Monday Sep 28 2020 12:24
3 min
Shares in Uber rose 6% to over $36 in pre-market trading after the company secured its right to operate in London for another 18 months. This is an important victory for the company and removes a significant regulatory overhang, but the pandemic continues to exert an enormous drag on earnings and present management with a significant headache over the business model.
We should also note that this is not a permanent pass – the mayor of London indicated that Uber would face continuous scrutiny, whilst the company faces ongoing competition in the capital from the likes of India’s Ola and Estonia’s Bolt. But the decision today unquestionably is a good news story for Uber as it tries to stop its cash burn.
London was and, thankfully for investors, still is a big deal for Uber – with about 3.5m users, it was the largest market in Europe for the ride-hailing app. London has been dubbed one of the group’s ‘fab five’ cities – along with New York, San Francisco, Los Angeles and Sau Paulo – which account for around a quarter of global revenues. Or at least, they did before the pandemic wrought havoc with the business model.
Gross bookings at the core Rides division (now called Mobility) were down by three-quarters in the second quarter as the people stayed home, offices remained shut and lockdowns in several locations remained in place.
But while we are travelling a lot less, we are ordering in a lot more: Eats (now dubbed Delivery) rose 113%. Mobility revenue declined 67% year-over-year and Delivery revenue grew 103% year-over-year.
The group’s net loss was $1.8bn for the quarter on revenues that were down 27% on a constant currency basis to $2.2bn – the resilience of Delivery/Eats is not enough to stop the ongoing cash burn. Indeed, excluding stock-based compensation costs, the net loss rose by a fifth when compared with last year.
Cash on hand fell under $8bn which is about what it burned through last year alone.

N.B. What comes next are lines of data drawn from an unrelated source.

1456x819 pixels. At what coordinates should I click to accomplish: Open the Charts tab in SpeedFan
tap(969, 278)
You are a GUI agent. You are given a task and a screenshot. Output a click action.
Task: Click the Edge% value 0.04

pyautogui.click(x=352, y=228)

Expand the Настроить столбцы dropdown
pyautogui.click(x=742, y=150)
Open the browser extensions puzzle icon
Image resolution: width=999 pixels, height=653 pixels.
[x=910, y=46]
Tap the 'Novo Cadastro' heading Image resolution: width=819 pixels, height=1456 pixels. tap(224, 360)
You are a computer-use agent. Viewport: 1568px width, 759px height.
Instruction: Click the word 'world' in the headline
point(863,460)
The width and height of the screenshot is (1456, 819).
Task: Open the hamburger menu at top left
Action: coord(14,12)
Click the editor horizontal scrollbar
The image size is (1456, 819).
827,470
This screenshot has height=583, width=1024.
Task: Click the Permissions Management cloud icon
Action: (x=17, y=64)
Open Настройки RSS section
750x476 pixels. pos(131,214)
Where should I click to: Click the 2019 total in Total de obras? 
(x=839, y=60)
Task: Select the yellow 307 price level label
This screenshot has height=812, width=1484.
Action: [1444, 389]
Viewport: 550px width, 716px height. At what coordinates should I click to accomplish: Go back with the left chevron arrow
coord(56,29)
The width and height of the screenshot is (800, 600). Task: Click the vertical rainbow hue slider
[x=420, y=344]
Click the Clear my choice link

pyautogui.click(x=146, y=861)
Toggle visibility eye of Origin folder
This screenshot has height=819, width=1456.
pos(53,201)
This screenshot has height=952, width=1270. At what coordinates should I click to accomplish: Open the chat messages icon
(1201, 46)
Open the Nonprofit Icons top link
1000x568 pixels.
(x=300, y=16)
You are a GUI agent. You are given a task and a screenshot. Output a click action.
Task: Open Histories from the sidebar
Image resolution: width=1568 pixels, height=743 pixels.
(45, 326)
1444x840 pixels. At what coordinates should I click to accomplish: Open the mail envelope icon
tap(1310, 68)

Plans to offload its stake in China’s Didi may help raise cash but this will only go some of the way to mitigating the shift in bookings to Delivery from Mobility. Weakness in the latter division is likely to exert ongoing pressure on earnings.
Moreover, whilst Uber seems to be riding out the pandemic thanks to being able to do home deliveries, regulatory overhang remains. The list of legal issues either historic or ongoing is long and broad both in scope and geography.
For instance, in California and in Britain it is fighting lawsuits that would force the company to treat drivers as employees. These present ongoing overhang for the stock as, whilst there have been problems about corporate culture and vetting of drivers, by and large the run-ins with the regulators and policymakers pertain to the very structure of the business itself and how it operates; taxation, labour laws and consumer safety are the milking stool of regulatory instability.
As noted almost a year ago, from Chicago to Los Angeles, New York to San Francisco, there have been all kinds of legal roadblocks in the way. Some are resolved, some not. City authorities have been alarmed at the rise of Uber and have pursued a range of legal and regulatory avenues to stymie the company.
Already in a number of key markets, including Argentina, Germany, Italy, Japan, South Korea, and Spain, the company’s ridesharing business model has been blocked, capped, or suspended, or Uber has been required to change its business model.
Ultimately, Uber can probably navigate regulatory minefields without losing all its limbs, but the pandemic makes a positive free cash quarter look even further away. How long are investors prepared to wait?